Here's the code I've written. Just wondering if there's any way to make it more efficient. I've self joining two separate tables to each other and then, I want to join the result of both to eachother:
SELECT
T1.CITY,
T1.TIMESTAMP,
T1.VALUE AS PARTICULATE_LEVEL,
T2.VALUE AS POLLUTION_LEVEL
FROM
(
WITH PARTICULATE_DATA (CITY,TIMESTAMP, VALUE) AS
(
SELECT LOCATION,
TIMESTAMP,
(MICRO_VALUE * 0.097) AS VALUE
FROM
CONSOLIDATED_TABLE
)
select a.*,
max(b.VALUE) as MAX_PAR_PREVIOUS_24_HOURS,
from PARTICULATE_DATA as a
left join PARTICULATE_DATA as b
on a.CITY = b.CITY and b.TIMESTAMP between dateadd(day, -1, a.TIMESTAMP) and a.TIMESTAMP
group by 1,2,3,
order by 1,2
) T1
INNER JOIN
(
WITH POLLUTION_DATA (CITY,TIMESTAMP, VALUE) AS
(
SELECT LOCATION,
TIMESTAMP,
(VALUE ) AS VALUE
FROM
CONSOLIDATED_TABLE_2
)
select a.*,
max(b.VALUE) as MAX_POLLUTION_LEVEL_PREVIOUS_24_HOURS,
from POLLUTION_DATA as c
left join POLLUTION_DATA as d
on a.CITY = b.CITY and b.TIMESTAMP between dateadd(day, -1, a.TIMESTAMP) and a.TIMESTAMP
group by 1,2,3,
order by 1,2
) T2
ON T1.CITY = T2.CITY
CodePudding user response:
Well there are many things that are happening the are waste of time:
The two ORDER BY's that should not be present. And if you must self join the DATEADD should be moved into the CTE, to improve that section:
WITH particulate_data (city, timestamp, value) AS (
SELECT
location,
timestamp,
dateadd(day, -1, timestamp) AS ts_m1day,
micro_value * 0.097 AS value
FROM consolidated_table
)
select
a.location,
a.timestamp,
a.value,
max(b.value) AS max_par_previous_24_hours
FROM particulate_data AS a
LEFT JOIN particulate_data AS b
ON a.city = b.city
AND b.timestamp BETWEEN a.ts_m1day AND a.TIMESTAMP
GROUP BY 1,2,3
Then on the join between T1
and T2
you are only joining on CITY, but you will get T2 dates for EVERY T1 timestamp. Now it might be clear that these two data sources might not overlap.

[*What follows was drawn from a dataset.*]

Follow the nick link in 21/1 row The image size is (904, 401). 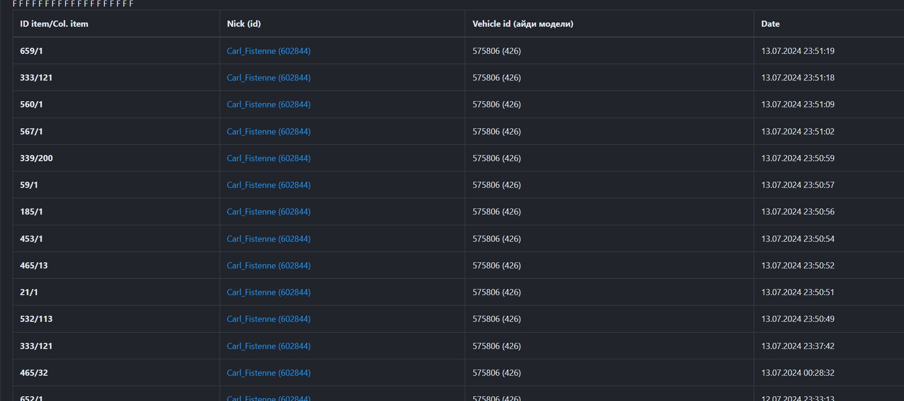click(x=268, y=292)
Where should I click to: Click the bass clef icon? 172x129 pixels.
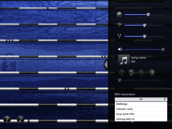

But if you rolled the data up (truncated) the timestamp to the day/date then you can aggregate those values in the MAX and thus avoid the self join, that have a much simpler window, of 'max value in the this "day"' verse the last 24h of each record.
How I would write this SQL:
WITH particulate_data AS (
SELECT
location as city,
timestamp::date as day,
max(micro_value * 0.097) AS max_par
FROM consolidated_table
GROUP BY 1,2
), pollution_data AS (
SELECT
location as city,
timestamp::date as day,
max(VALUE) as max_pollution_level
FROM consolidated_table_2
GROUP BY 1,2
)
SELECT
t1.city,
t1.day,
t1.value AS particulate_level,
t2.value AS pollution_level
FROM particulate_data AS t1
JOIN pollution_data AS T2
ON t1.city = t2.city AND t1.day = t2.day